**Task objective:** Return each record word for word, keeping none of its pictures.
**** Data for this task ****
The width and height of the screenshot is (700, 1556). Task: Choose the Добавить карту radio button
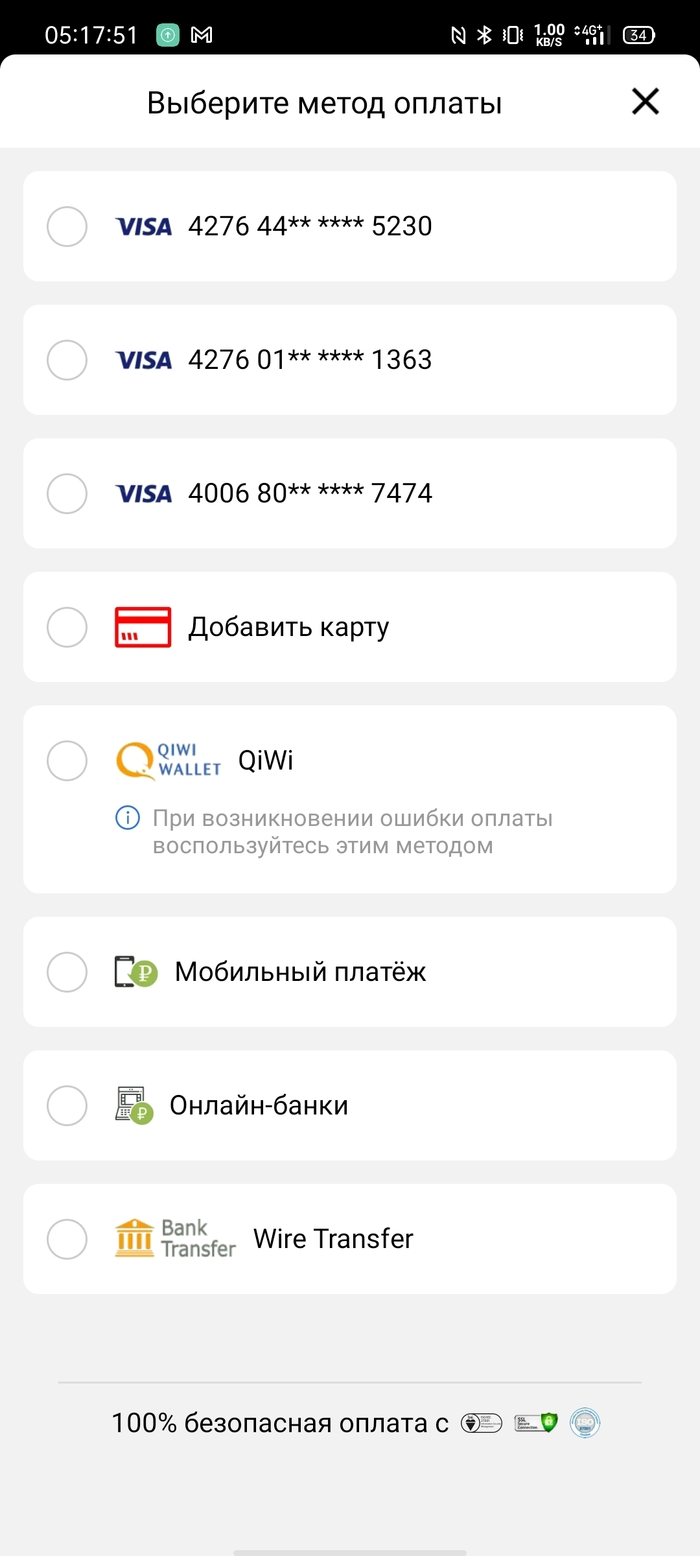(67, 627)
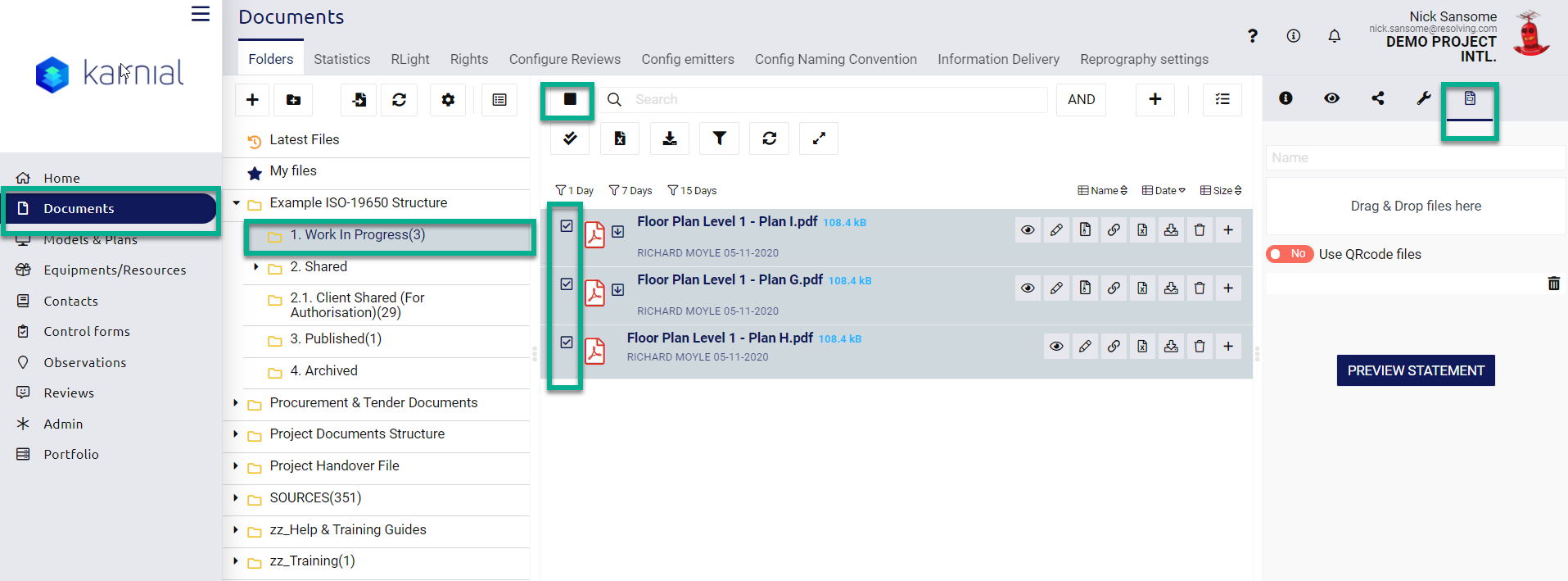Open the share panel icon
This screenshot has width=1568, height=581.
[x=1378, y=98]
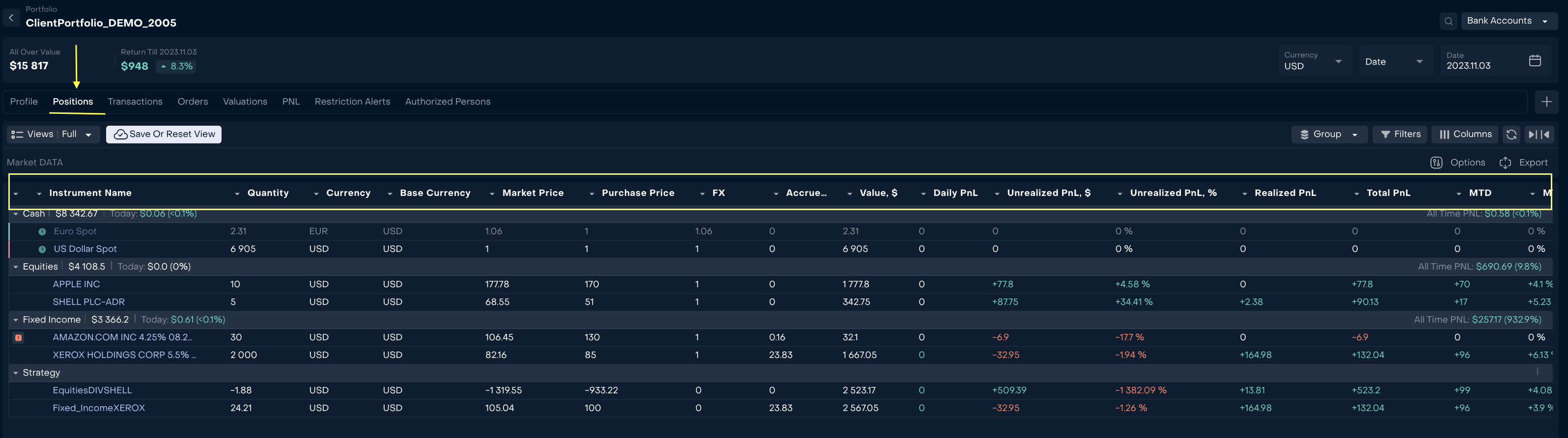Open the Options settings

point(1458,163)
****
**Task answer:**
The width and height of the screenshot is (700, 1556). Task: Choose the Добавить карту radio button
(67, 627)
Open the share panel icon
This screenshot has width=1568, height=581.
[x=1378, y=98]
Open the Options settings

point(1458,163)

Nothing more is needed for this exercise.